(Beginning of Supplied material)

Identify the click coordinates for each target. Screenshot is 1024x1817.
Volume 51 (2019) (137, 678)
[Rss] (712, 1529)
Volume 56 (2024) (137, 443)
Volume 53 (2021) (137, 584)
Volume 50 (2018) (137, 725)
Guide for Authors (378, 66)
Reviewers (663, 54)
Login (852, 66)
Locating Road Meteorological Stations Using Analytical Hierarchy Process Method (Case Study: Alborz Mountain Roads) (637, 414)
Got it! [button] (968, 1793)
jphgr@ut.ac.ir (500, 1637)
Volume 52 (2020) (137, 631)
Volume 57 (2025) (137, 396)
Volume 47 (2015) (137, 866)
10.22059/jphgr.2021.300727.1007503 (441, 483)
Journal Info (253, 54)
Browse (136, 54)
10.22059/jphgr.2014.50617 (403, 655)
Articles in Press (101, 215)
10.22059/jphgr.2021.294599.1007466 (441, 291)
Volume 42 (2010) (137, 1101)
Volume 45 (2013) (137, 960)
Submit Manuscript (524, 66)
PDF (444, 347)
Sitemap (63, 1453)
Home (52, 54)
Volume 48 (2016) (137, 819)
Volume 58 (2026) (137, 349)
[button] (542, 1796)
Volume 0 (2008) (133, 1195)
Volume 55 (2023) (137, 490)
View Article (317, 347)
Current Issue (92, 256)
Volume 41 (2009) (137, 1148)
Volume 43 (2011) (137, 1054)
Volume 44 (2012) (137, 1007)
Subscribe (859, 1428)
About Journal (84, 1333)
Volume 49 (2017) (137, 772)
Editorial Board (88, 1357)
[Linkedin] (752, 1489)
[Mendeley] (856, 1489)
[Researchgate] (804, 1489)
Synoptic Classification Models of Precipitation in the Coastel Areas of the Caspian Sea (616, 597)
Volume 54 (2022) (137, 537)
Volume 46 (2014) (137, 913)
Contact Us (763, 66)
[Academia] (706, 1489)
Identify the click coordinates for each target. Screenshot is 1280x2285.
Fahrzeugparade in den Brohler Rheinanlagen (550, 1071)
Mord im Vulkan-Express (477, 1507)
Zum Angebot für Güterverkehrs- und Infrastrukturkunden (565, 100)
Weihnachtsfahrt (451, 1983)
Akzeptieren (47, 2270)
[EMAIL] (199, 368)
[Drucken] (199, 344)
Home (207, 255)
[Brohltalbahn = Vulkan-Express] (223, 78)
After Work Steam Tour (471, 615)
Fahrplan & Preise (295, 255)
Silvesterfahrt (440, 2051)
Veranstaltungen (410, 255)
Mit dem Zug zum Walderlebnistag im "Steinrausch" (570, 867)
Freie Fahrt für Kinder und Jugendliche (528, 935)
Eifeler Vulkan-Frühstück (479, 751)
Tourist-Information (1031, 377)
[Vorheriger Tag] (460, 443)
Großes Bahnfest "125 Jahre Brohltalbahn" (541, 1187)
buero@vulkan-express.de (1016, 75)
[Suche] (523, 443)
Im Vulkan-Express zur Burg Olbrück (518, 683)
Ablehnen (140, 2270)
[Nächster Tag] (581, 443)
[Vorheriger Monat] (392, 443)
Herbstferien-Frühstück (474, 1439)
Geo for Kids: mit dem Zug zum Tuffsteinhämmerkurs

(End of Supplied material)

Directions: Would you write out the full listing exactly as given?

Solution:
Identify the click coordinates for each target. Screenshot is 1024x1817.
Volume 51 (2019) (137, 678)
[Rss] (712, 1529)
Volume 56 (2024) (137, 443)
Volume 53 (2021) (137, 584)
Volume 50 (2018) (137, 725)
Guide for Authors (378, 66)
Reviewers (663, 54)
Login (852, 66)
Locating Road Meteorological Stations Using Analytical Hierarchy Process Method (Case Study: Alborz Mountain Roads) (637, 414)
Got it! [button] (968, 1793)
jphgr@ut.ac.ir (500, 1637)
Volume 52 (2020) (137, 631)
Volume 57 (2025) (137, 396)
Volume 47 (2015) (137, 866)
10.22059/jphgr.2021.300727.1007503 (441, 483)
Journal Info (253, 54)
Browse (136, 54)
10.22059/jphgr.2014.50617 (403, 655)
Articles in Press (101, 215)
10.22059/jphgr.2021.294599.1007466 (441, 291)
Volume 42 (2010) (137, 1101)
Volume 45 (2013) (137, 960)
Submit Manuscript (524, 66)
PDF (444, 347)
Sitemap (63, 1453)
Home (52, 54)
Volume 48 (2016) (137, 819)
Volume 58 (2026) (137, 349)
[button] (542, 1796)
Volume 0 (2008) (133, 1195)
Volume 55 (2023) (137, 490)
View Article (317, 347)
Current Issue (92, 256)
Volume 41 (2009) (137, 1148)
Volume 43 (2011) (137, 1054)
Volume 44 (2012) (137, 1007)
Subscribe (859, 1428)
About Journal (84, 1333)
Volume 49 (2017) (137, 772)
Editorial Board (88, 1357)
[Linkedin] (752, 1489)
[Mendeley] (856, 1489)
[Researchgate] (804, 1489)
Synoptic Classification Models of Precipitation in the Coastel Areas of the Caspian Sea (616, 597)
Volume 54 (2022) (137, 537)
Volume 46 (2014) (137, 913)
Contact Us (763, 66)
[Academia] (706, 1489)
Identify the click coordinates for each target. Screenshot is 1280x2285.
Fahrzeugparade in den Brohler Rheinanlagen (550, 1071)
Mord im Vulkan-Express (477, 1507)
Zum Angebot für Güterverkehrs- und Infrastrukturkunden (565, 100)
Weihnachtsfahrt (451, 1983)
Akzeptieren (47, 2270)
[EMAIL] (199, 368)
[Drucken] (199, 344)
Home (207, 255)
[Brohltalbahn = Vulkan-Express] (223, 78)
After Work Steam Tour (471, 615)
Fahrplan & Preise (295, 255)
Silvesterfahrt (440, 2051)
Veranstaltungen (410, 255)
Mit dem Zug zum Walderlebnistag im "Steinrausch" (570, 867)
Freie Fahrt für Kinder und Jugendliche (528, 935)
Eifeler Vulkan-Frühstück (479, 751)
Tourist-Information (1031, 377)
[Vorheriger Tag] (460, 443)
Großes Bahnfest "125 Jahre Brohltalbahn" (541, 1187)
buero@vulkan-express.de (1016, 75)
[Suche] (523, 443)
Im Vulkan-Express zur Burg Olbrück (518, 683)
Ablehnen (140, 2270)
[Nächster Tag] (581, 443)
[Vorheriger Monat] (392, 443)
Herbstferien-Frühstück (474, 1439)
Geo for Kids: mit dem Zug zum Tuffsteinhämmerkurs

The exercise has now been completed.